What is needed here is a word-for-word copy of all the entries below.

#### LISTED ENTRIES ####

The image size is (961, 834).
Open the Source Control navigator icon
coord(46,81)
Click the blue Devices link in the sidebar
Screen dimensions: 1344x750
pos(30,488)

####

EXERCISE ANSWER >>
The image size is (961, 834).
Open the Source Control navigator icon
coord(46,81)
Click the blue Devices link in the sidebar
Screen dimensions: 1344x750
pos(30,488)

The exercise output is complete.